Setapak Langkah – 18 Mei 2026 | Iran telah mengoperasikan jaringan infrastruktur tersembunyi yang menghubungkan jalur perdagangan digital dan keuangan antar benua melalui dasar Selat Hormuz. Empat fakta utama tentang “harta karun” ini mengungkap peran strategisnya serta risiko yang mengintai kawasan Timur Tengah.
- Kabel bawah laut berkapasitas tinggi: Iran mengelola kabel serat optik yang melintasi dasar Selat Hormuz, menghubungkan jaringan internet Eropa, Asia, dan Teluk Persia. Kabel ini mampu menyalurkan data dalam jumlah besar, menjadikannya titik vital bagi layanan keuangan, transaksi perdagangan, dan komunikasi digital internasional.
- Pengendalian arus keuangan: Karena banyak transaksi minyak dan gas melibatkan jalur ini, kabel tersebut menjadi jalur utama bagi sistem pembayaran lintas batas. Kontrol Iran atas infrastruktur ini memberi negara kemampuan mengatur atau memengaruhi aliran uang di wilayah tersebut.
- Keamanan strategis selama konflik: Sejak Perang Teluk, Iran telah memanfaatkan kemampuan blokade Selat Hormuz untuk menekan lawan. Kabel bawah laut menjadi aset defensif; kerusakan atau pemadaman dapat mengganggu jaringan komunikasi musuh sekaligus menghambat respons internasional.
- Risiko bencana lingkungan dan geopolitik: Kabel berada di zona seismik aktif dan rentan terhadap kecelakaan kapal atau sabotase.
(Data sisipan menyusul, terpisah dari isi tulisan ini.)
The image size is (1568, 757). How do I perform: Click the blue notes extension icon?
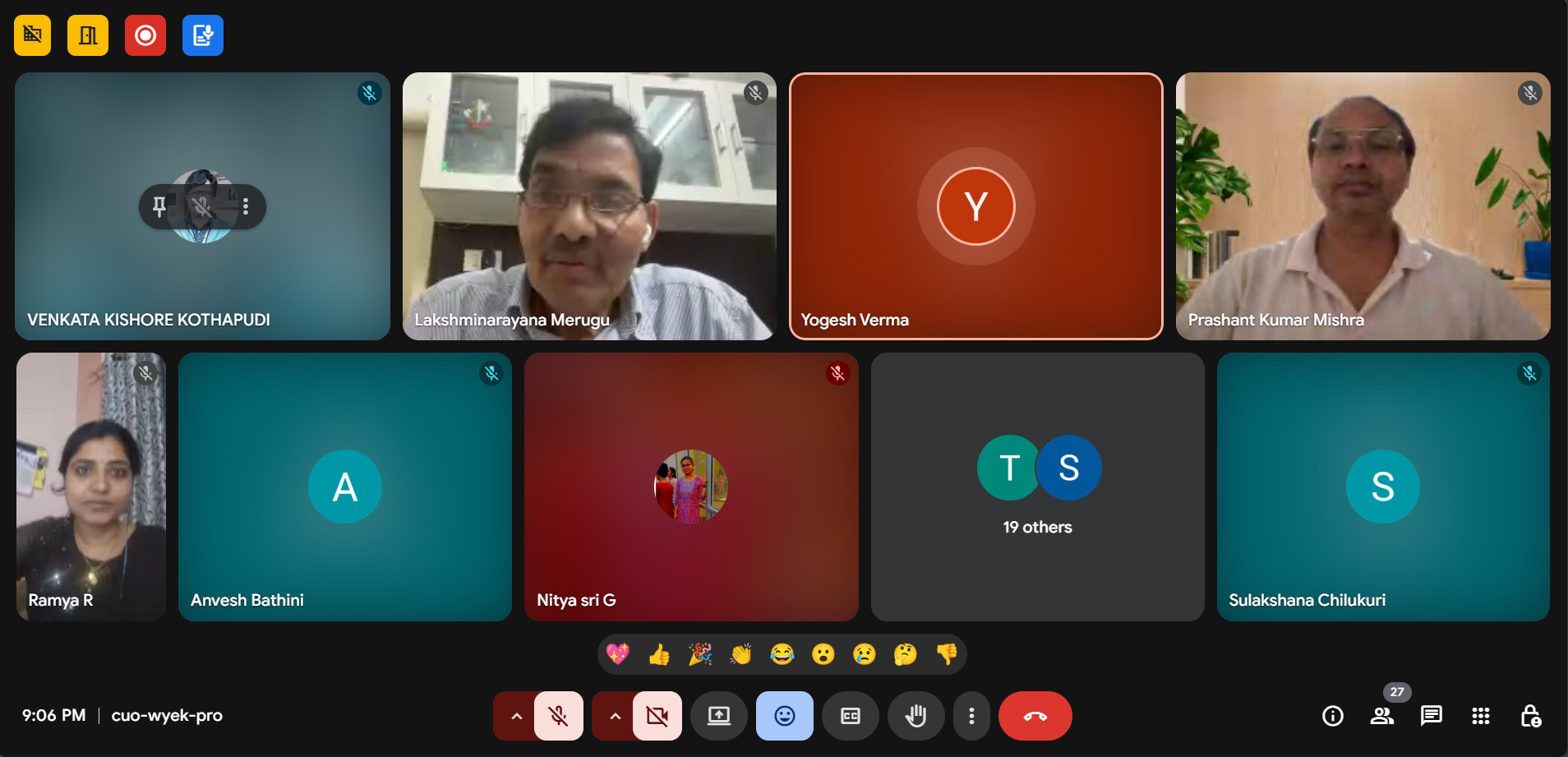(203, 35)
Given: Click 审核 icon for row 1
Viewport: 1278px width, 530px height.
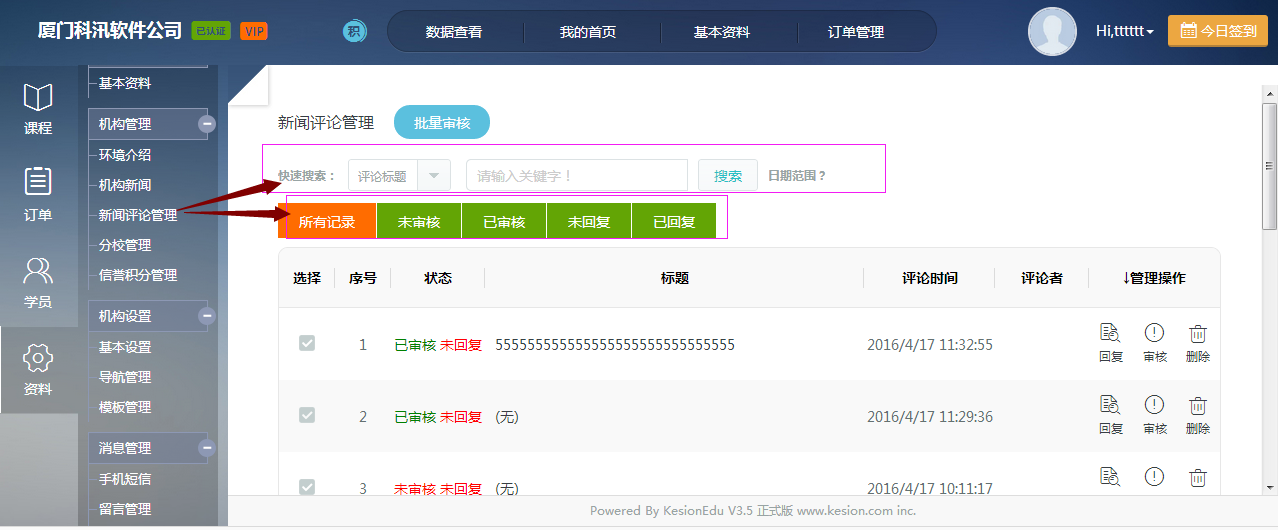Looking at the screenshot, I should 1154,334.
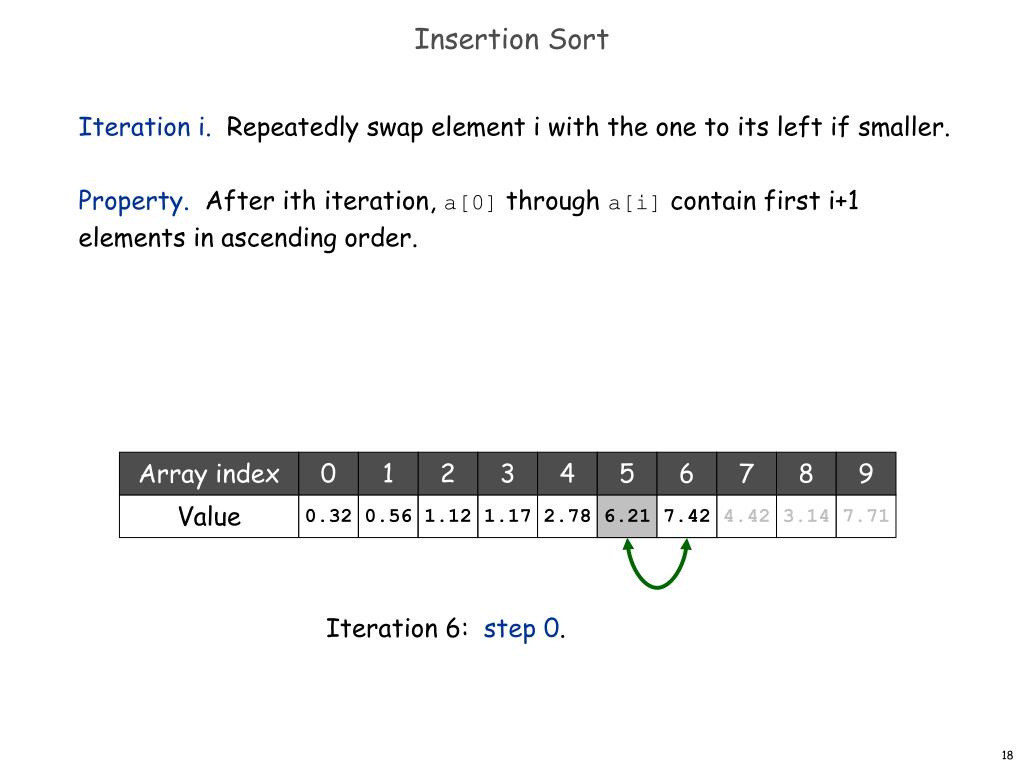1024x768 pixels.
Task: Select the grayed-out value 3.14
Action: coord(807,516)
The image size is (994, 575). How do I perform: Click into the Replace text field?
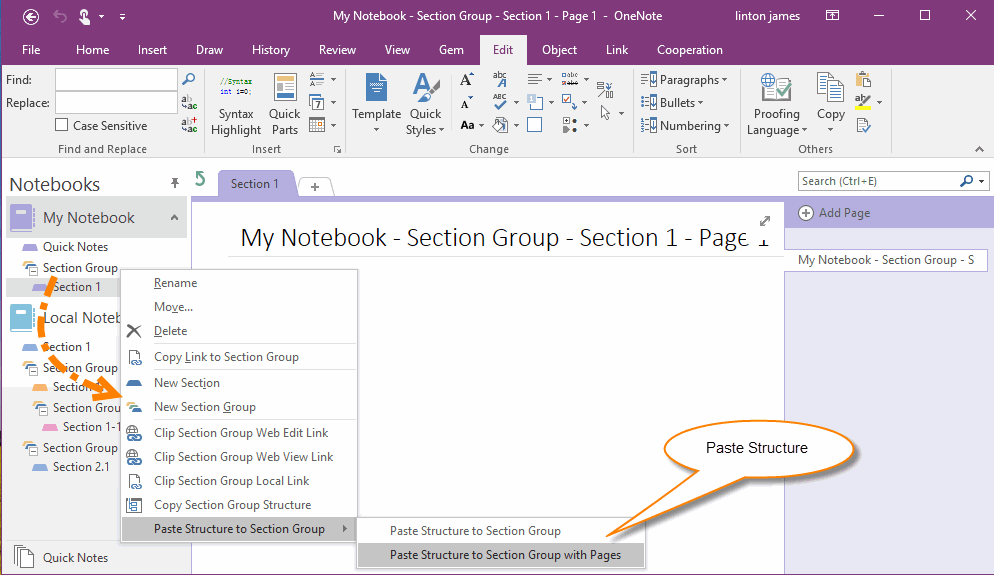(x=116, y=103)
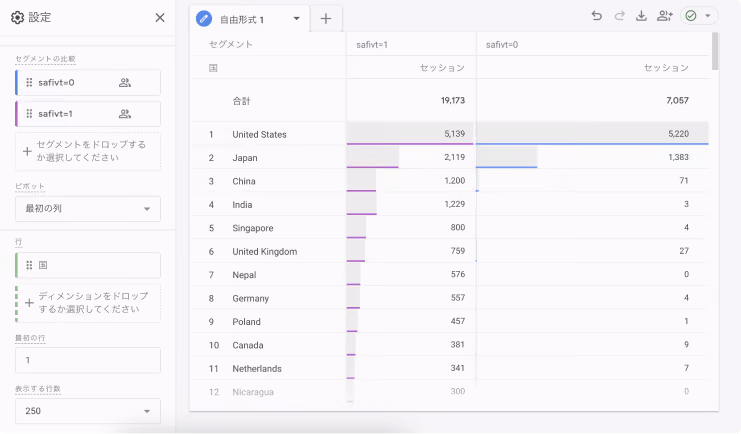Click the people icon on safivt=0 segment
Screen dimensions: 741x434
pyautogui.click(x=125, y=83)
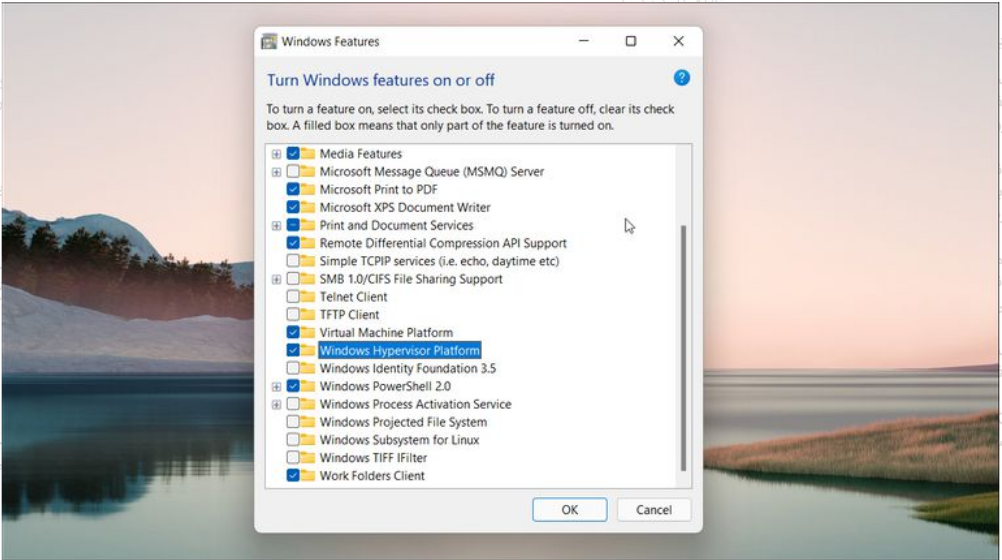The height and width of the screenshot is (560, 1002).
Task: Expand Windows Process Activation Service node
Action: [276, 404]
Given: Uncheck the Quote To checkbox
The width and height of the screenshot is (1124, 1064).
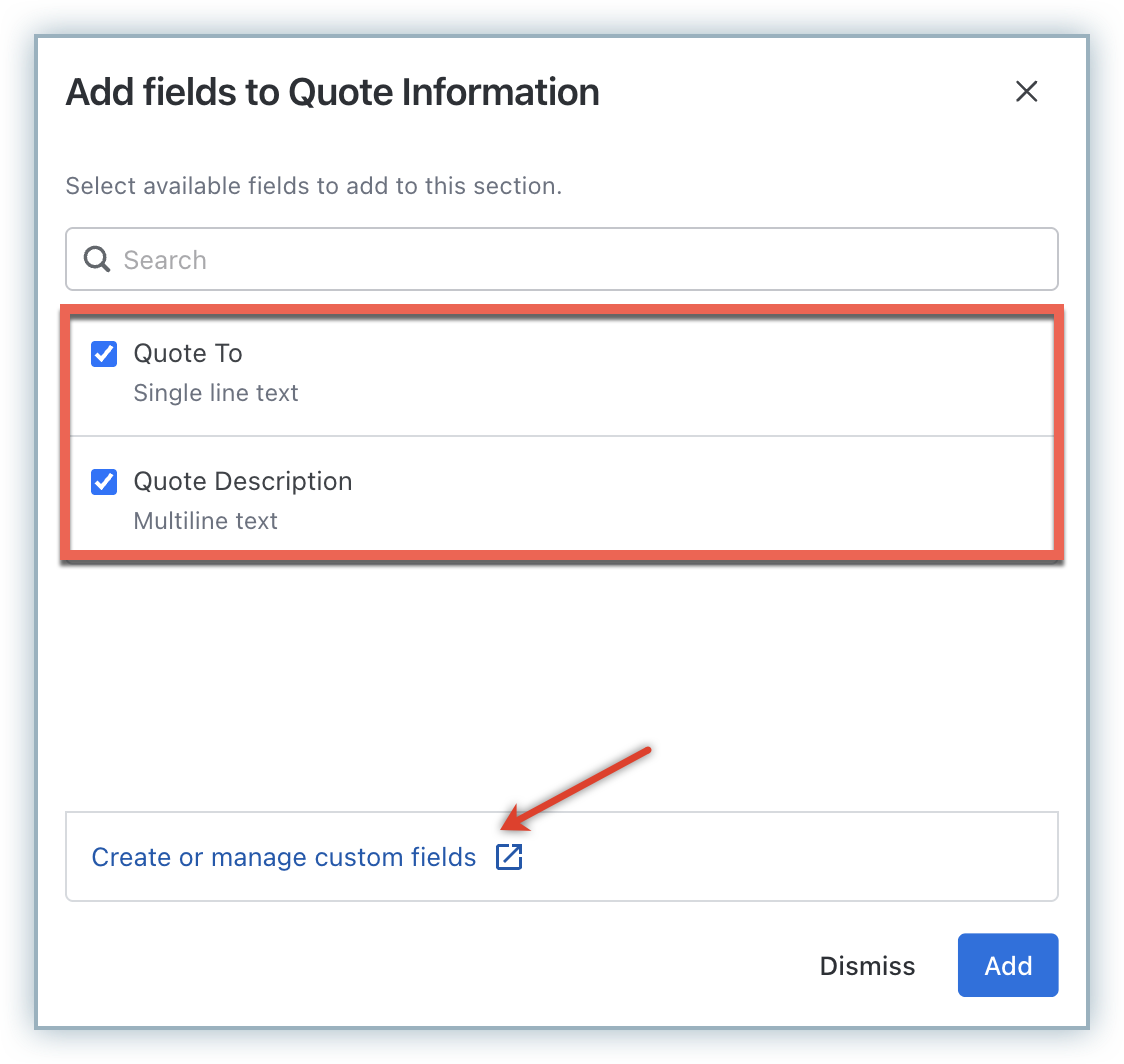Looking at the screenshot, I should coord(104,354).
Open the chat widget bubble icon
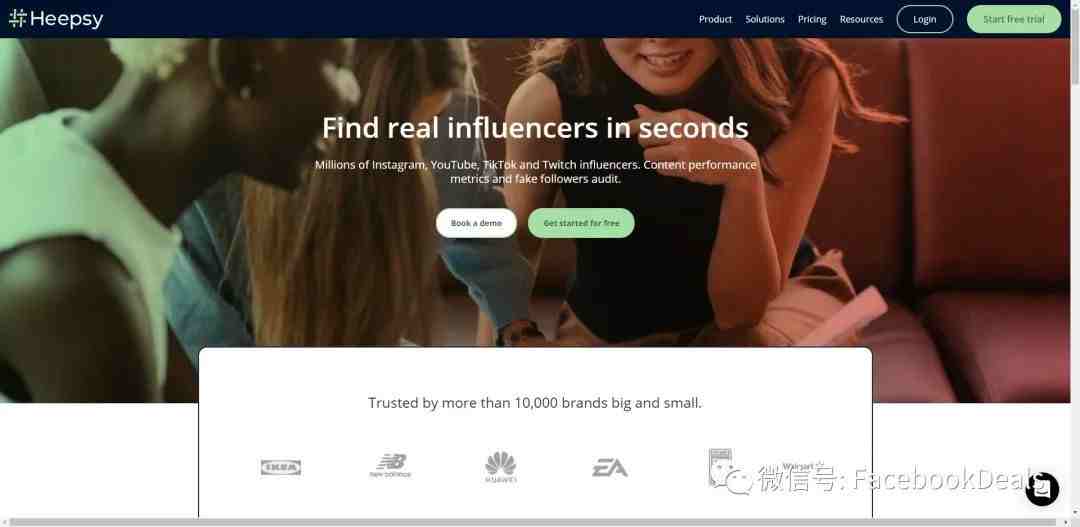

Jika terjadi kerusakan besar, konsekuensinya tidak hanya terputusnya layanan internet, melainkan juga gangguan pada sistem keuangan global, yang dapat memicu krisis ekonomi dan meningkatkan ketegangan militer di Timur Tengah.
Keempat fakta tersebut menegaskan bahwa infrastruktur bawah laut Iran bukan sekadar aset teknologi, melainkan komponen kunci dalam dinamika ekonomi dan keamanan regional. Pengawasan internasional dan upaya mitigasi bencana menjadi penting untuk mencegah dampak luas bila jaringan ini terganggu.